Strong QoQ EBITDA Growth
Consolidated EBITDA of BRL 653 million in Q1 2026, a 56% increase versus Q4 2025, driven by a better product mix in steel and higher profitability that more than offset lower volumes.
Improved Revenue per Ton in Steel
Net revenue per ton in the steel segment rose nearly 5% quarter-over-quarter, reflecting a better mix with higher share of automotive and improved export mix.
Exports and Mix Improvements
Export performance improved (exports revenue noted as ~9% higher), with a better share in the Argentinian auto market and stronger sales to automotive customers contributing to margin expansion.
Positive Cash Generation and Liquidity
Operating cash flow of BRL 370 million and free cash flow of BRL 84 million in the quarter; company maintained a net cash position and a stable net debt/EBITDA indicator.
Lower CapEx and Ongoing Efficiency Projects
CapEx of BRL 285 million, down 23% versus the prior quarter, while priority projects (PCI plant, coke battery retrofitting, gas holders) are on track and already delivering some early benefits.

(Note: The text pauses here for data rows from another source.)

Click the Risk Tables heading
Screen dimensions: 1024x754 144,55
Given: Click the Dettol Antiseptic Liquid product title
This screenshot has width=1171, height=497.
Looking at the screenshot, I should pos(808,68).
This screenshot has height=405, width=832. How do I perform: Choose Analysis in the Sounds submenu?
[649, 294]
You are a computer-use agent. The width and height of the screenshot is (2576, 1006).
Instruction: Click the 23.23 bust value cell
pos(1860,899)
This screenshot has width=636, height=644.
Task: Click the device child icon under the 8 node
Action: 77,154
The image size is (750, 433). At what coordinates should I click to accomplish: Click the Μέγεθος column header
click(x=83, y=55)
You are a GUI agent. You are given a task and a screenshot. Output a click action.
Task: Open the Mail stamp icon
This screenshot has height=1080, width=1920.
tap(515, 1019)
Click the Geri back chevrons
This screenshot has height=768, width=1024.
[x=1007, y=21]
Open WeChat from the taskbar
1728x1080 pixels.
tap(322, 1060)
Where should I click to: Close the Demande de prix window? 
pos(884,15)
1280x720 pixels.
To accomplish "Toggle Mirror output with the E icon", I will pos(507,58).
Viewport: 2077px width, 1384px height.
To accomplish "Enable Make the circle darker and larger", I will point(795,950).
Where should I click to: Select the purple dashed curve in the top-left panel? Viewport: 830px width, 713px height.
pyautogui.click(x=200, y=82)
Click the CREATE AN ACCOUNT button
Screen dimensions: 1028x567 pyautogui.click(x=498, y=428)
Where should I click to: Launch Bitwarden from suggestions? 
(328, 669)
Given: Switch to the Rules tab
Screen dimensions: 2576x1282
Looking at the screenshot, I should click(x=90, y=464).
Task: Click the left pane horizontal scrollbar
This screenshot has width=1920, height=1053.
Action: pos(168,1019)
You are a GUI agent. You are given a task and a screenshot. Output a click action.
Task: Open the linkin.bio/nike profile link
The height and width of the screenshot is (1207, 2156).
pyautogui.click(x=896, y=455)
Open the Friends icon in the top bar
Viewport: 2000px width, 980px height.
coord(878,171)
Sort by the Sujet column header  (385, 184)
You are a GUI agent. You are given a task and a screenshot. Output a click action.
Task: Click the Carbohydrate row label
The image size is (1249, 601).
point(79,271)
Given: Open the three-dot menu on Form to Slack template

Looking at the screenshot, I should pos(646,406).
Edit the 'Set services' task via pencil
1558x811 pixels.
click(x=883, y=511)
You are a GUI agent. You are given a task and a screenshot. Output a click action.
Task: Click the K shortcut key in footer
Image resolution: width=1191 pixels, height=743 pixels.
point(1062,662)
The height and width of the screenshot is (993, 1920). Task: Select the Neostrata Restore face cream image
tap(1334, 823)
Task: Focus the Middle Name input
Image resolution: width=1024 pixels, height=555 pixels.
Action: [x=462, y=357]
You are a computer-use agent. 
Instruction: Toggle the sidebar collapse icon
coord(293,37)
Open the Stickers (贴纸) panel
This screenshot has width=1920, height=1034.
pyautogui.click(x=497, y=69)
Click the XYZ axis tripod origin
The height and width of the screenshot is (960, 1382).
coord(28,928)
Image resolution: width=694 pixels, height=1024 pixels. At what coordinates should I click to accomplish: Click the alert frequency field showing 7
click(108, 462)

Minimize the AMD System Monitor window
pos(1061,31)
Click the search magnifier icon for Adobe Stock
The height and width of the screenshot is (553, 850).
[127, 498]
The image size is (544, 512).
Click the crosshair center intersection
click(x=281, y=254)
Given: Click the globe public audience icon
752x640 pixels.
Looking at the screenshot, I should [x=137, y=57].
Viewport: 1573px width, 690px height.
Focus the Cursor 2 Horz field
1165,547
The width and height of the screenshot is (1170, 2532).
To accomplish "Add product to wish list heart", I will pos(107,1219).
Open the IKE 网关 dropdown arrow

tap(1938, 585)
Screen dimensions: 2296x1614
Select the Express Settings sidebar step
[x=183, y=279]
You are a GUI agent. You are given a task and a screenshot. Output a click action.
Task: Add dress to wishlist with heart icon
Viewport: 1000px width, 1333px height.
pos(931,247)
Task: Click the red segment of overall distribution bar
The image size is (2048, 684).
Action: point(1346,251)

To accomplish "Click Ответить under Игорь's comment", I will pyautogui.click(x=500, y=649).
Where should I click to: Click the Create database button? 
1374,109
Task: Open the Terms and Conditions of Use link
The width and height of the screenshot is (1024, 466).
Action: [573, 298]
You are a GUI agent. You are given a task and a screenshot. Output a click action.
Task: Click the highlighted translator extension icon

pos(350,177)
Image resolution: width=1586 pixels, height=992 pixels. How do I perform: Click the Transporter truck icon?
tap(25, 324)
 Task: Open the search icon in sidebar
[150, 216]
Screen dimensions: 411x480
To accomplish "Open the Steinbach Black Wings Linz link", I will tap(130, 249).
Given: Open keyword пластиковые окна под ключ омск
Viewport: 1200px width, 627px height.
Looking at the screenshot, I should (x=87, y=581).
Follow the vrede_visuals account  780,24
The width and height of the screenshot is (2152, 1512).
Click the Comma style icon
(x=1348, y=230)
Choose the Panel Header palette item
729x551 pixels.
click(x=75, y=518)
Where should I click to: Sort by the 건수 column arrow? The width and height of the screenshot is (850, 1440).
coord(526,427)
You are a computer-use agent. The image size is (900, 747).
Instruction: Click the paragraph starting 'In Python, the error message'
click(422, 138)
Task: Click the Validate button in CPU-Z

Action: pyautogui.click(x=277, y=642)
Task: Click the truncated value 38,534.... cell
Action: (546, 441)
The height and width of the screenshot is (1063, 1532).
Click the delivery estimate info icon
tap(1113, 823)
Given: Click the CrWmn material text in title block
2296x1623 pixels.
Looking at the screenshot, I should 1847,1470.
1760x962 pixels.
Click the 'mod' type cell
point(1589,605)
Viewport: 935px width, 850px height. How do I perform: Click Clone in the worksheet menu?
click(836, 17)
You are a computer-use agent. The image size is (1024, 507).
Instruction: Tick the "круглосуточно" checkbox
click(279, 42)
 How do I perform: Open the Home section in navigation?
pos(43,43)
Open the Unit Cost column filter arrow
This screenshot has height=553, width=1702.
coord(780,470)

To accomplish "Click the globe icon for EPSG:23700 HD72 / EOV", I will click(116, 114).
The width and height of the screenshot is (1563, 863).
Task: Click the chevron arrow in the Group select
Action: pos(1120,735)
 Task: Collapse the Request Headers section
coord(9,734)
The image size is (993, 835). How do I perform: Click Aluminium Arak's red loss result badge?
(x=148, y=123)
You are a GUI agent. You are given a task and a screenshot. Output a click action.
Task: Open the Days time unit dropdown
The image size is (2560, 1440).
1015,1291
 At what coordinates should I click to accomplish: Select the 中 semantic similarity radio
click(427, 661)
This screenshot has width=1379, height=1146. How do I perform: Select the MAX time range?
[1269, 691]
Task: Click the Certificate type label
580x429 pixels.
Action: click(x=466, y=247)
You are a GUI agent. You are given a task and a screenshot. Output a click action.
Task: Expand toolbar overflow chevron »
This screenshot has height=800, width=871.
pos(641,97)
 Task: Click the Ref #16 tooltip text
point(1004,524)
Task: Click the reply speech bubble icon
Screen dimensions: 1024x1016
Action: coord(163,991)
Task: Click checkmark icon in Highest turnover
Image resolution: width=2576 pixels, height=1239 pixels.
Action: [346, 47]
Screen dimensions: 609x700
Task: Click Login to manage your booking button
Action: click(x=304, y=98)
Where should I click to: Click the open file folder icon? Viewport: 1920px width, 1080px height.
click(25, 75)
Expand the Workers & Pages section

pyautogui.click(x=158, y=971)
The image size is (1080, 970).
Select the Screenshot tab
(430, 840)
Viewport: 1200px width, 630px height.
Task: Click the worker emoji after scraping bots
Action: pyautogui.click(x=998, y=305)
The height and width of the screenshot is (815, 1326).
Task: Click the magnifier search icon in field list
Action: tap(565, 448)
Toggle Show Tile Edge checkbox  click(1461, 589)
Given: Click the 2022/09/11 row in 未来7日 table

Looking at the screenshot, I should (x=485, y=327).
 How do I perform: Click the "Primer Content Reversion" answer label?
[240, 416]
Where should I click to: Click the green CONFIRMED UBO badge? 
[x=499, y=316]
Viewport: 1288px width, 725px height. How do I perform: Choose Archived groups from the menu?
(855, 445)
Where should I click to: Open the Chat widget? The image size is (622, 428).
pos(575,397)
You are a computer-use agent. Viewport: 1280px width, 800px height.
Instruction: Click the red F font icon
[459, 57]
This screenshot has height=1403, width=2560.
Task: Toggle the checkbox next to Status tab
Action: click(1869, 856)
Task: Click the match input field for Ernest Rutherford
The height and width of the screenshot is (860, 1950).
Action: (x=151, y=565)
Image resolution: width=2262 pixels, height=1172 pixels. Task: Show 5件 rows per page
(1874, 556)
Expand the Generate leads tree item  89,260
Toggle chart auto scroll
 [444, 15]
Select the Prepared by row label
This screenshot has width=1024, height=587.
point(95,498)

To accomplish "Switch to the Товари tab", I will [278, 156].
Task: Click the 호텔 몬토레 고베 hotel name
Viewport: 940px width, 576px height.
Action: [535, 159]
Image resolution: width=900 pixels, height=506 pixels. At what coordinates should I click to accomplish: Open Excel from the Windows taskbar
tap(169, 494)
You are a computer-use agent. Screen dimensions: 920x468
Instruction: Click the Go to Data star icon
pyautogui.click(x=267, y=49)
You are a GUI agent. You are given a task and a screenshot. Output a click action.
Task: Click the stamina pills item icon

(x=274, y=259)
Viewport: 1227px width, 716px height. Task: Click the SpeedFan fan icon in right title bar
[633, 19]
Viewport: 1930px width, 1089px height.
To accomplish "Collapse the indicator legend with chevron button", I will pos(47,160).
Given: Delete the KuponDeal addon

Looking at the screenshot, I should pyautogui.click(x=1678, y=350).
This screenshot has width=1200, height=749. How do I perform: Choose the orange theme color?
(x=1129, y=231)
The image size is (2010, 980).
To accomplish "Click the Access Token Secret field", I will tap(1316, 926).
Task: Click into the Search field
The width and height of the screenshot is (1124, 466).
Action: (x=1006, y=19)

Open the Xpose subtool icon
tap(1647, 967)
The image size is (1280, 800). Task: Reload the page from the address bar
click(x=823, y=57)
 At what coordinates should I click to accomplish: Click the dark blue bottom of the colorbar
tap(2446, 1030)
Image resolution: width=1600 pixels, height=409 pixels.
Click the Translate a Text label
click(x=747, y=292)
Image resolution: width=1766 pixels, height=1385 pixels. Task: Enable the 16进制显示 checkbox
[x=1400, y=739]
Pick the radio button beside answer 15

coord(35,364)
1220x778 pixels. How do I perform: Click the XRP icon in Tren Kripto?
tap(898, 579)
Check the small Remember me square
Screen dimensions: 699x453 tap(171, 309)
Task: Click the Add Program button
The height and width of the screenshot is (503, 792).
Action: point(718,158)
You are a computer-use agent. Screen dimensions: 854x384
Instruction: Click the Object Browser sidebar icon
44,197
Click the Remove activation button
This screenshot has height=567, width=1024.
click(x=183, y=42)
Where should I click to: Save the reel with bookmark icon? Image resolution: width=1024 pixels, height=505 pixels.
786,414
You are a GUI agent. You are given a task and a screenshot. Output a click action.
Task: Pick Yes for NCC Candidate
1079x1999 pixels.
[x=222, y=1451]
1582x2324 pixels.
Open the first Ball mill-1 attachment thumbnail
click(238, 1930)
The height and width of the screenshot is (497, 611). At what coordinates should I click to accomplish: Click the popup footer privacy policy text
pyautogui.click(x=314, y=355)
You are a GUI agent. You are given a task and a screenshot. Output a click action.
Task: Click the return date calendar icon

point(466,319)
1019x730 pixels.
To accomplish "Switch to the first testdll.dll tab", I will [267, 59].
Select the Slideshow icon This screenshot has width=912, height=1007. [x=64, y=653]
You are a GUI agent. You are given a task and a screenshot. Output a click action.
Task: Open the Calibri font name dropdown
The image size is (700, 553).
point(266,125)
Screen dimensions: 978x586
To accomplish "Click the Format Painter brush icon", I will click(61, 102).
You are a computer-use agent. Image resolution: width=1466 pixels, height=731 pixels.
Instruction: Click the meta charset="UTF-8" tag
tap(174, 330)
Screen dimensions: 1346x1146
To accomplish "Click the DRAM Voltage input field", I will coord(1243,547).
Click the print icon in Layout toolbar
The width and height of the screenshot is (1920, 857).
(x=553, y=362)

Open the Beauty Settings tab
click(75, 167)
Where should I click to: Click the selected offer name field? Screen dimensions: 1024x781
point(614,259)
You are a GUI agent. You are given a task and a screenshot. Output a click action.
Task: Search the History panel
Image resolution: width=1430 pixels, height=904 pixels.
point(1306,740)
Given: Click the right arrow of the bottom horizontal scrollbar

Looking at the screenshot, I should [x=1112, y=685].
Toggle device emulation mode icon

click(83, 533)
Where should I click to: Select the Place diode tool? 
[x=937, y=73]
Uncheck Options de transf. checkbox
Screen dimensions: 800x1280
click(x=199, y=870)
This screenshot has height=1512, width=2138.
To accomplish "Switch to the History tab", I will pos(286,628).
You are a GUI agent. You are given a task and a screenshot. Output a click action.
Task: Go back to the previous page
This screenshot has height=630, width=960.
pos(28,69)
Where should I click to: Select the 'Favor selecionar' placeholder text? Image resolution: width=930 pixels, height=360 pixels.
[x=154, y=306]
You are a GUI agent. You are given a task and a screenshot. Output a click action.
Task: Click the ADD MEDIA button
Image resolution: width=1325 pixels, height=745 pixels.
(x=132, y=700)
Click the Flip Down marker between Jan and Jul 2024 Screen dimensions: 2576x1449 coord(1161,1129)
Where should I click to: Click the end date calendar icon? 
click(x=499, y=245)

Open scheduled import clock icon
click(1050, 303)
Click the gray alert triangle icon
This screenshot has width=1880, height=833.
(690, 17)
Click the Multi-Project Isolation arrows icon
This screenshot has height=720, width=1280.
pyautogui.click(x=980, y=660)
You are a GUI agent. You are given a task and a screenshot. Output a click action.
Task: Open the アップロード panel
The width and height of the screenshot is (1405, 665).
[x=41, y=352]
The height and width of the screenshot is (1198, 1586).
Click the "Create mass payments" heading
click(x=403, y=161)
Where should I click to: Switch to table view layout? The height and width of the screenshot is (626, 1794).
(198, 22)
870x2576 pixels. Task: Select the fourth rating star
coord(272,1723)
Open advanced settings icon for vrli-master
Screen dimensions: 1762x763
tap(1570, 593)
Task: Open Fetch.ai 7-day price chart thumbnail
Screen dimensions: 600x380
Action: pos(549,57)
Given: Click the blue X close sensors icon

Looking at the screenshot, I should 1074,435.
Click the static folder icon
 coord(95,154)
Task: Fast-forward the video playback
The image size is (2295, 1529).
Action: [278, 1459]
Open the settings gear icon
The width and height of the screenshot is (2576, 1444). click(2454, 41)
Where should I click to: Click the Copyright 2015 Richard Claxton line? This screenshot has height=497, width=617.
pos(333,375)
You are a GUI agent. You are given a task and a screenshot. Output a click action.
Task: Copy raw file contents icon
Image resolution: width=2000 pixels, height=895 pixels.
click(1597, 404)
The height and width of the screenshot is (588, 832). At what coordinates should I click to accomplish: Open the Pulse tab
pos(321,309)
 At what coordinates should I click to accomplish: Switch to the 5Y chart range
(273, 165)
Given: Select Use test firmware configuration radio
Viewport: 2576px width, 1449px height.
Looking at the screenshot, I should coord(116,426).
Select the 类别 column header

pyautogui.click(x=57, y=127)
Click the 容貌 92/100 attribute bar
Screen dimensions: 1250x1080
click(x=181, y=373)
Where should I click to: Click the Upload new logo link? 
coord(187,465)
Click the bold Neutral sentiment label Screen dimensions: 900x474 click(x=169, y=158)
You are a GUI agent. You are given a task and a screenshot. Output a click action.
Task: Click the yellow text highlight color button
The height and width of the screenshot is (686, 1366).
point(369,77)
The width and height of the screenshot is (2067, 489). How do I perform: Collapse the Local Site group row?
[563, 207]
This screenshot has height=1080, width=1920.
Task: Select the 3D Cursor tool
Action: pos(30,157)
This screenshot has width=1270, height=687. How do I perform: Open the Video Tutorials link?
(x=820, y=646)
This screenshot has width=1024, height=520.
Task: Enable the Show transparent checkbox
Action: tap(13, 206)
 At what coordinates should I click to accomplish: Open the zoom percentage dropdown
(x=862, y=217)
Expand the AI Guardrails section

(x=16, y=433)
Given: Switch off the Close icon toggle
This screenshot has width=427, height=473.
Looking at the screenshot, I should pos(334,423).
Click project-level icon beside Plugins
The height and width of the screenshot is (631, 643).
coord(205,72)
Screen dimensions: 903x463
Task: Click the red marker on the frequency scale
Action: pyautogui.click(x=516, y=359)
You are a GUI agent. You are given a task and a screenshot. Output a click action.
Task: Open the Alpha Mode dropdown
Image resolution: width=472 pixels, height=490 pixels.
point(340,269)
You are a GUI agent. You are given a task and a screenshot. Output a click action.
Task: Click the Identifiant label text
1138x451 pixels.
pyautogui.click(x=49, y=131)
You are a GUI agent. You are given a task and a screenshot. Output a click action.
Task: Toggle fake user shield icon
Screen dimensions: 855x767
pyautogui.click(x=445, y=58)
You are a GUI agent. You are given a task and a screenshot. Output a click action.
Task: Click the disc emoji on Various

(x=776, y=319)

COGS and Cost Savings from Maintenance
Slight reduction in cost per ton driven by lower maintenance/major repair expenses and operational efficiency initiatives; management quantified maintenance-related savings at around US$15 per ton and expects these gains to be largely permanent.
PCI Project Nearing Completion and Expected Efficiency Gains
PCI plant expected to be completed in H2 2026 with partial benefits already captured in H1 2026; anticipated to reduce external coke purchases and improve blast furnace efficiency progressively.
Strategic Commercial Positioning
Management is prioritizing profitability over volume, focusing on higher-value segments (automotive, coated/galvanized) and taking price adjustments (spot distribution ~+5% from April 1) to offset rising input costs.